LaForge, Robert [faculty advisor, Department of Psychology]
research, research methods, education
This study explores college students’ misconceptions about scientific research methods and their predisposition for rational-analytic thinking or experiential-intuitive thinking. The measures used in assessing misconceptions and thinking style were a seven-item version of Students’ Conceptions of Research Methods Inventory (SCoRI), specifically the misconceptions of research methods subscale (Meyer et al.(2005), and Epstein’s Rational-Experiential Inventory (REI) Scale (1996), respectively.
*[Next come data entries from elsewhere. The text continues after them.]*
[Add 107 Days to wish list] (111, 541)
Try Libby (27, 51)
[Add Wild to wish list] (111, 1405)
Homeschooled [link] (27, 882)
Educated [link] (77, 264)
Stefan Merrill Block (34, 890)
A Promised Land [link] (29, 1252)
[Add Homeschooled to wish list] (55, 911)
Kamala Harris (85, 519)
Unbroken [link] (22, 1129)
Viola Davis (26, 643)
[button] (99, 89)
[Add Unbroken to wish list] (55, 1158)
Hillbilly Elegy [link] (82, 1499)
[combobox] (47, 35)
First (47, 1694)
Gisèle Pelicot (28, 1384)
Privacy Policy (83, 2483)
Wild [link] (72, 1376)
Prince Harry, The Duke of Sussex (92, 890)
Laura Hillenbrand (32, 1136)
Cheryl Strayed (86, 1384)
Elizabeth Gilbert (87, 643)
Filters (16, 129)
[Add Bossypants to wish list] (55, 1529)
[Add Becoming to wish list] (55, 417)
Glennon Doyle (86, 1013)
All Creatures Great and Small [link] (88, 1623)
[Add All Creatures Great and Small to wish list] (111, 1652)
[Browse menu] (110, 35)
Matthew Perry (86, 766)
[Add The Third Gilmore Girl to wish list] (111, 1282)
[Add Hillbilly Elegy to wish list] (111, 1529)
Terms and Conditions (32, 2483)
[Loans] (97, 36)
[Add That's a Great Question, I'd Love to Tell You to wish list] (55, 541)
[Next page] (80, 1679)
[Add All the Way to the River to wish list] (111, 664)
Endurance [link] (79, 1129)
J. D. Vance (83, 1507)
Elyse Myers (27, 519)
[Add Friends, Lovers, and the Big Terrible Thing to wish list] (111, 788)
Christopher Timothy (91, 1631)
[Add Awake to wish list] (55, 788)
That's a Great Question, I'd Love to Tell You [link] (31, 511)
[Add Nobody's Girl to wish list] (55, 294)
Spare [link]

The REI Scale consists of two subscales adapted from the Need for Cognition scale (NFC, J. T. Cacioppo & R. E. Petty, 1982) and Epstein’s Faith in Intuition (FI) scale, each with five questions; REI-NFC measures rational-analytic thinking, while the REI-FI measures experiential-intuitive thinking. 371 students (67% females) enrolled in either introductory Psychology or Communications at the University of Rhode Island completed a survey regarding their attitudes towards scientific research methods. Students were given course credit for completing the online survey. Results demonstrate a negative relationship between misconceptions of research methods and rational-analytic thinking, whereas experiential-intuitive thinking was unrelated to misconceptions of research methods.